Старику Заиграеву, когда он впервые пришёл сюда, полюбилась эта синяя, в соснах, высокая каменная Стрелка. Тут жили белки, в завалах сосняка и кедров бегали шустрые, осторожные соболи. И медведи ложились в берлоги у самой Верблюд-горы, и дикие козы ходили большими стадами. А осенью раздавался над Стрелкой трубный зов ревущего марала.
Я уже видел старые пещеры в солончаках горы Верблюд. Их вылизали языками козлы и маралы. Тысячи, а может быть, и миллионы копытных сотни лет приходили туда в жаркие летние дни лизать соль и такие понаделали пещеры, хоть табун коней заводи! Я шёл с факелом, свет дрожал, крупинки соли искрились, как снежинки на солнце. Летучие мыши висели вниз головами, в расщелинах скал слышался какой-то писк. Меня обдавало холодом, было так таинственно и даже страшно.
Белок и маралов, соболей и медведей давно нет возле Чемала; от шума машин, электрического света, от людей ушли они в глухую тайгу. А козлы остались.
По Катуни, чуть ниже Чемала, им очень удобно было переходить осенью с левого берега на правый, к сочным горным пастбищам. Козлы двигались из века в век проторёнными тропами, и этим пользовались охотники. Они делали загородки на путях перехода, и воинственный клич: «Элекмонар! Козлы в загородке!»— был сигналом к началу охоты. Алтайские охотники — анчи — устремлялись в загоны и ловили козлов, попавших в плен. Теперь загородок не делают, но охота ведётся. И в память о ней посёлок невдалеке от Чемала называется Элекмонар, а по-русски — козлы в загородке…
Вспомнив об этой охоте, Заиграев задумчиво произнёс:
— А кому расскажешь, что я видел в этих краях за свои семьдесять пять лет? История же поучительная! Охотиться начал, так ходил в тайгу с допотопным ружьём — с шомполкой. Патронов не было, порох и пули и пистоны таскал в баклажках на поясе. Сыплешь порох в ствол, а тут — дождь, с деревьев — капель. Одна морока! Потом берданкой разжился, с одним стволом, затвор как у винтовки. И уж, почитай, после революции двустволки появились, тульские. Это — по ружейной части, так — просто для памяти. Да! Пришёл в Чемал по бездорожью, узкой охотничьей тропкой. Сляпал избёнку. Нас было таких, как я, человек шесть: вот и весь посёлок! Сидели с лучиной. Потом уж керосин-то появился. А теперь чиркнул выключателем — и свет горит, и радио говорит!

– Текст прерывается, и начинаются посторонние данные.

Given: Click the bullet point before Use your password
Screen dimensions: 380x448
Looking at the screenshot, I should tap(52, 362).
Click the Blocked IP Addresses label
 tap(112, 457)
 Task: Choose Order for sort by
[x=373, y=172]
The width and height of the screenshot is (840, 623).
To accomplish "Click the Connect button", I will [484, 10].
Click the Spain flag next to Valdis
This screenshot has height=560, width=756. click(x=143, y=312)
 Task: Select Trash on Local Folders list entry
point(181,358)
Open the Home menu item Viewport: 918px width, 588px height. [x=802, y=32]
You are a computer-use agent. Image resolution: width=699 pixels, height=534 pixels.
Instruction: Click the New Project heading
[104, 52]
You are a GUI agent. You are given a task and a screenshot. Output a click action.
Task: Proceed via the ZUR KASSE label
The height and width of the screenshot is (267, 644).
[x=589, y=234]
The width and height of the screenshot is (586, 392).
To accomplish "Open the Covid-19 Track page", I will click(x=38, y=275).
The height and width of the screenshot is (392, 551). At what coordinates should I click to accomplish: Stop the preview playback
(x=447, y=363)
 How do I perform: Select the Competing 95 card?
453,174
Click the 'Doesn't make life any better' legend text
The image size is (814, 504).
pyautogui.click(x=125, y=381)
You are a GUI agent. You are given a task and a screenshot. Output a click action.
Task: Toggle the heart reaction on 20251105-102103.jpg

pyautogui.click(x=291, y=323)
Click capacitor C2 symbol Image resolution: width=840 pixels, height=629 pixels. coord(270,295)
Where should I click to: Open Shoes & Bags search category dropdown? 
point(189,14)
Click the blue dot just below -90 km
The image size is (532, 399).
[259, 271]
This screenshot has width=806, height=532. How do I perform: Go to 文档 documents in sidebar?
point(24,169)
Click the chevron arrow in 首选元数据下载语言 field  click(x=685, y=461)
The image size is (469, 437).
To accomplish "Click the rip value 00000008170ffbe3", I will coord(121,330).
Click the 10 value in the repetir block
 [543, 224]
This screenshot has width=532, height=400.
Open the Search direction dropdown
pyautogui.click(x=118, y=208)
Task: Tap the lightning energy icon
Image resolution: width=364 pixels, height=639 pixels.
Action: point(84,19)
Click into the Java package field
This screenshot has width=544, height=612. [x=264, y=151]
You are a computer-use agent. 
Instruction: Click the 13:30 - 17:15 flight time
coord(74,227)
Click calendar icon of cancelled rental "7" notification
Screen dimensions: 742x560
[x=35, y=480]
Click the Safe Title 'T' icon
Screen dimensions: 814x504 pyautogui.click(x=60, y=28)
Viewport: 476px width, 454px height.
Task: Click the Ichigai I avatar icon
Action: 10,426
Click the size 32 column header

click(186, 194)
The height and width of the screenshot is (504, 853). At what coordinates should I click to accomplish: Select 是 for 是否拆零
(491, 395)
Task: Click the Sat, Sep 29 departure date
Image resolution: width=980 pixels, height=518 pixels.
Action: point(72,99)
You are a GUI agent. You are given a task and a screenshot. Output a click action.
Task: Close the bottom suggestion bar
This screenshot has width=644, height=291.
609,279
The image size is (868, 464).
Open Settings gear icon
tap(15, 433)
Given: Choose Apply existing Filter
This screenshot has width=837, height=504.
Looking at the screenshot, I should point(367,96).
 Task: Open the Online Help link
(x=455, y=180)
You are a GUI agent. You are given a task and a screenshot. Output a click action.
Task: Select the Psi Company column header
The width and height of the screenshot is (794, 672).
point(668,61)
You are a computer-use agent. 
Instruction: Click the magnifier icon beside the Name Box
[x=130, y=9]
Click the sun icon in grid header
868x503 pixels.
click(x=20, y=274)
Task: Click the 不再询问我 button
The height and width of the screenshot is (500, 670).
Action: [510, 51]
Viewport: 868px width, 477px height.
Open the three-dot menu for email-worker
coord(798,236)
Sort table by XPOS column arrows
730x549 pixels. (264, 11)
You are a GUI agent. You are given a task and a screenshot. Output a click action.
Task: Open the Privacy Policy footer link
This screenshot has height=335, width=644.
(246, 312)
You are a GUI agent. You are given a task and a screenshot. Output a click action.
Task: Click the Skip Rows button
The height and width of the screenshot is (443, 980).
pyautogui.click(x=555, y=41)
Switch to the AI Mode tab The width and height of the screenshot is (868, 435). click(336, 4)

— В санатории — ребятишки, вот бы и рассказывали им про старину, — заметил я.
— Бывает, захожу к ним. Только чудно им, что такой чалдон на свете живёт, что и лучину жёг и из шомполки палил. А я им своё: было, говорю, охотничье кочевье, а теперь?
— Что — теперь?
— Город!
— Да какой же ваш Чемал город! — удивился я.
— Ну ладно, городок, — поправился старик. — И дороги, как у вас, в Москве, только таких вот сосен, да этих скал, и, конечно, рек таких, как Катунь, ээ-э, у вас нет! Это всё же Алтай!
Старик замолчал и вздохнул.
— Взгрустнулось? — спросил я.
— Да. Был и я, что медведь, а теперь совсем уездился. И в новом дому живу, и достаток хороший, а по ночам ворочаюсь да вздыхаю. На охоту второй год не хожу: и вижу плохо и слышу слабо. В горах стало меня эхо обманывать. Вышел как-то с ружьишком, слышу — будто медвежата скворчат. А слух кругом, потому что отдаёт от скал. Раньше бы чутьём взял, а теперь не то! Постоял, послушал, а куда идти — понять не могу. Эх, и досада! Даже слезу смахнул с горя: значит, чужой я стал в тайге! И поплёлся к своей глухой старухе чай пить. Вот дела!
Стало и мне невесело от таких слов, и хотел я успокоить старика, но он опередил меня:
— А жить хочу — так и словами того не выскажешь! И с ружьишком бы за Катунь деньков на десять, сердце потешить, с медведем побороться. Ведь за него теперь деньги платят, как у вас за волка. Завалил косолапого — получай триста рублёв! Вон Мишка Панин, из колхоза «Уважай», недалече отсюда по Чемалу, в прошлом году двадцать пять штук взял! И в этом году — уже тринадцать. Богатей! И сколько колхозного скота от зверей спас! А я? Что я? За штат вышел. Горько мне это!
Старик жалел себя вслух, и, вероятно, не было бы конца этим жалобам, но услыхал песню и приободрился.
Пели её туристы, что стояли лагерем на зелёном мысу, где Чемал сливается с Катунью, против нашей Стрелки.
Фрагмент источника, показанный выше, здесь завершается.